Figure 5. Mesh generation.

A refined computational mesh enables more accurate resolution of small-scale phenomena in fluid dynamics, such as near-wall flows or complex flow patterns around equipment. However, increasing mesh density necessitates greater computational resources and time. Therefore, it is imperative to optimize the mesh while maintaining simulation accuracy, thereby minimizing unnecessary computational burden. Local mesh refinement strategies can be employed in critical areas such as ventilation outlets, heating elements, and vegetation zones to precisely capture flow and temperature field variations. This approach enhances accuracy in these key regions without significantly increasing overall computational load. To ensure mesh-independent results, a grid sensitivity analysis was conducted. As illustrated in Figure 6, temperature variations at five monitoring points were minimal with increasing mesh refinement, indicating that the simulation outcomes are not significantly influenced by mesh size beyond a certain resolution.

Figure 6. Variation of temperature measurement points with the number of meshes.

2.6. Model Validation

The simulation results were validated against experimental data from the Shanghai Academy of Agricultural Sciences (August 2022) [29]. The maximum temperature discrepancy was −5.3% at point P2 (Figure 7), while the maximum humidity discrepancy was 6.96% at point P4 (Figure 8). During the development of the greenhouse model in Fluent, certain complex physical processes may have been simplified or assumed. For example, the small airflows within the greenhouse structure, the impact of gaps in windows and doors on the temperature and humidity distribution, or the assumption of ideal boundary conditions, which may not fully reflect the real-world conditions. Additionally, some physical parameters within the greenhouse, such as droplet diameter and spray outlet speed, might differ slightly from the actual experiment. In the Fluent solution process, numerical methods may also introduce minor errors, such as those related to discretization schemes and convergence precision. However, the maximum error observed was only 7%, with most errors staying within 5%, which is within a reasonable range for simulation accuracy.

Figure 7. Comparison of measured and simulated temperatures at points.

Figure 8. Comparison of measured and simulated humidity at points.

3. Simulation Results and Discussion

3.1. Ventilation Methods

This study simulated greenhouse conditions based on outdoor meteorological data from the Shanghai Academy of Agricultural Sciences (August 2022), assuming an initial indoor temperature of 40˚C prior to mist cooling activation. The simulation compared positive and negative pressure ventilation systems under mist cooling conditions (Figure 9).

Results indicate that (Figure 10) both ventilation systems led to temperature

Figure 9. Ventilation methods.

Figure 10. Average temperature and humidity in the greenhouse during positive/negative fan ventilation.

Written tasks:
1. Quote the greenhouse simulation text word for word from "3. Simulation Results" to "positive/negative fan ventilation.".
2. In the greenhouse simulation text, what was the maximum humidity discrepancy found when the model was checked against experimental data, and at which point?
The lines that come next have nothing to do with this.

Information provided:
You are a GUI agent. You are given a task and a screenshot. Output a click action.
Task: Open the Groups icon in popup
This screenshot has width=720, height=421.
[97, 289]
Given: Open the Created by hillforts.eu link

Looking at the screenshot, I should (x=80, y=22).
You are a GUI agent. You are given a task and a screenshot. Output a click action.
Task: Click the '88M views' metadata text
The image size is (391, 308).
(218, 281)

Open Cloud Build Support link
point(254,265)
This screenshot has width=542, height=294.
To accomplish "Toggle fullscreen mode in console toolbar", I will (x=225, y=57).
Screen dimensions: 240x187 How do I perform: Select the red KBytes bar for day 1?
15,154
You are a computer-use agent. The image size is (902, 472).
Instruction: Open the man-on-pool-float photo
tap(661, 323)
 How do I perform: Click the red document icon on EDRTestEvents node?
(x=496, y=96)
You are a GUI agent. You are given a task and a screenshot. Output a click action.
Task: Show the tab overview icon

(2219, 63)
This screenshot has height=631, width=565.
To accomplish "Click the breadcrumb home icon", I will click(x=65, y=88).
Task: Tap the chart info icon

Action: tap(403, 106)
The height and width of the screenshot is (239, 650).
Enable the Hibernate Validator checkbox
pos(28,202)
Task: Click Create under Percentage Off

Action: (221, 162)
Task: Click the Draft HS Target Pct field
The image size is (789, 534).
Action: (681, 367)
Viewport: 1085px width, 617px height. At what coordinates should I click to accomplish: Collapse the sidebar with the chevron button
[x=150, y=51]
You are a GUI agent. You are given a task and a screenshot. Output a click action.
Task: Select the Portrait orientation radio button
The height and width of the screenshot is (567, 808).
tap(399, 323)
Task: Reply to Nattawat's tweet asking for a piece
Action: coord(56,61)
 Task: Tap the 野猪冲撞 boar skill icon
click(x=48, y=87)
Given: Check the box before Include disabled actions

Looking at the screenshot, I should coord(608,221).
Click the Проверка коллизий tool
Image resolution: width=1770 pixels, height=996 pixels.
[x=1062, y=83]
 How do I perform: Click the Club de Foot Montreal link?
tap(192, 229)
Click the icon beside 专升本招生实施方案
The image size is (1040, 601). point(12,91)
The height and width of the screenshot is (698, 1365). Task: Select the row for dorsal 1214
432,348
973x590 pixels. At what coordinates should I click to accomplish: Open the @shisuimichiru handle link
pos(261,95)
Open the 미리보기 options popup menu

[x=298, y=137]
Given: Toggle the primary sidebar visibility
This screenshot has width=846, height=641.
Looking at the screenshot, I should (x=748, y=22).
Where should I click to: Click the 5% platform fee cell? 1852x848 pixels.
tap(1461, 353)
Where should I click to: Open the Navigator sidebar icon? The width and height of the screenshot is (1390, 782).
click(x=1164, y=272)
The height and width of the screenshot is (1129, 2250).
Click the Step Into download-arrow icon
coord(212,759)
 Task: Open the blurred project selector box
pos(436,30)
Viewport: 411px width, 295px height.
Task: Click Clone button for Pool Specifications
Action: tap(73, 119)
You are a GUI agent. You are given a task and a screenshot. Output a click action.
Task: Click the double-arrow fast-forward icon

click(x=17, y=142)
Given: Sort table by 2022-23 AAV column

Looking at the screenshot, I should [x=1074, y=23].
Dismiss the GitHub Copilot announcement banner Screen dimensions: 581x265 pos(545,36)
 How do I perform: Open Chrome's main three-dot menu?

Expected outputs:
1.
3. Simulation Results and Discussion

3.1. Ventilation Methods

This study simulated greenhouse conditions based on outdoor meteorological data from the Shanghai Academy of Agricultural Sciences (August 2022), assuming an initial indoor temperature of 40˚C prior to mist cooling activation. The simulation compared positive and negative pressure ventilation systems under mist cooling conditions (Figure 9).

Results indicate that (Figure 10) both ventilation systems led to temperature

Figure 9. Ventilation methods.

Figure 10. Average temperature and humidity in the greenhouse during positive/negative fan ventilation.

2. 6.96%, at point P4.